Legislative Intent vs. Plain Language of the Law. At the heart of the Halbig case is a single sentence in Section 36B of the ACA, which states that the amount of a premium tax credit is based on the cost of a health plan that an individual enrolls in "through an Exchange established by the State . . . [under the ACA]." Given the ACA's failure to reference federally-run exchanges in its discussion of tax credits, the Court found that these credits may only be issued for coverage obtained through state-run exchanges. However, the Fourth Circuit and the dissenting judge in Halbig reached the opposite conclusion, reasoning that if one reads the entire text of the ACA, it is clear Congress's intent was to allow credits to be issued to participants in federally-run exchanges as well. As the dissent in the Halbig case argued, it seems unlikely that Congress intended to plant a "poison pill" in Section 36B that could tear down the ACA.

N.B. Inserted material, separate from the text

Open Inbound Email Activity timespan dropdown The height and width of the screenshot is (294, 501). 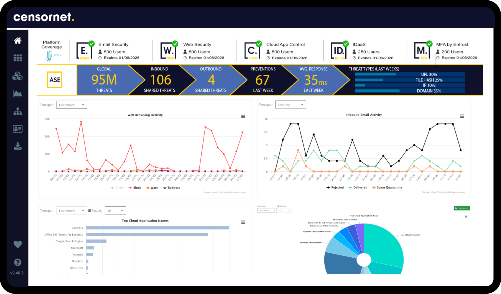click(291, 105)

What Happens if the Halbig Decision is Upheld? If the decision stands, this would mean that individuals seeking to purchase coverage through any of the 36 federally-run exchanges (including Pennsylvania's exchange) could not qualify for a tax credit to assist with the cost of the premium. The decision would also have significant ramifications for the ACA's individual mandate and employer mandate. By making exchange coverage unaffordable to many potential purchasers (i.e. costing over 8% of household income), the decision could have the effect of exempting them from the individual mandate penalty. In addition, since employer mandate penalties are triggered when an employee obtains a tax credit to obtain exchange coverage, the elimination of tax credits in 36 states could effectively exempt employers from penalties in those states (including Pennsylvania).
Will the Halbig Decision be Upheld? At this point, the U.S. Department of Health and Human Services (HHS) is likely to pursue one of two options: (1) request an en banc rehearing of the Halbig case by all active judges on the court; or (2) petition for the case to be heard by the U.S. Supreme Court. If HHS chooses to pursue an en banc rehearing, their chances of prevailing are probably good – 7 of the Court's 11 active judges were appointed by Presidents who were Democrats (4 of whom were appointed by President Obama).

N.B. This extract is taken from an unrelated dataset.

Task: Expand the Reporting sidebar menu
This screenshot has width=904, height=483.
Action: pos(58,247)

If this case eventually winds up in the Supreme Court, it is impossible to predict the outcome. The Supreme Court's recent decision in the Hobby Lobby case demonstrates that the Court is willing to scale back aspects of the ACA. However, the Halbig case has far broader implications and the Court may be reluctant to (in the words of Judge Edwards) "gut" the ACA. If the D.C. Circuit reverses itself en banc, it is also conceivable that the Supreme Court may not agree to hear the case since the two appellate courts to have considered the issue would then be in agreement. However, opponents of the ACA undoubtedly see Supreme Court review as a tantalizing opportunity to upend the law and, regardless of the ultimate decision by the D.C. Circuit, it is a safe bet that one of the parties is going to be seeking review by the high court.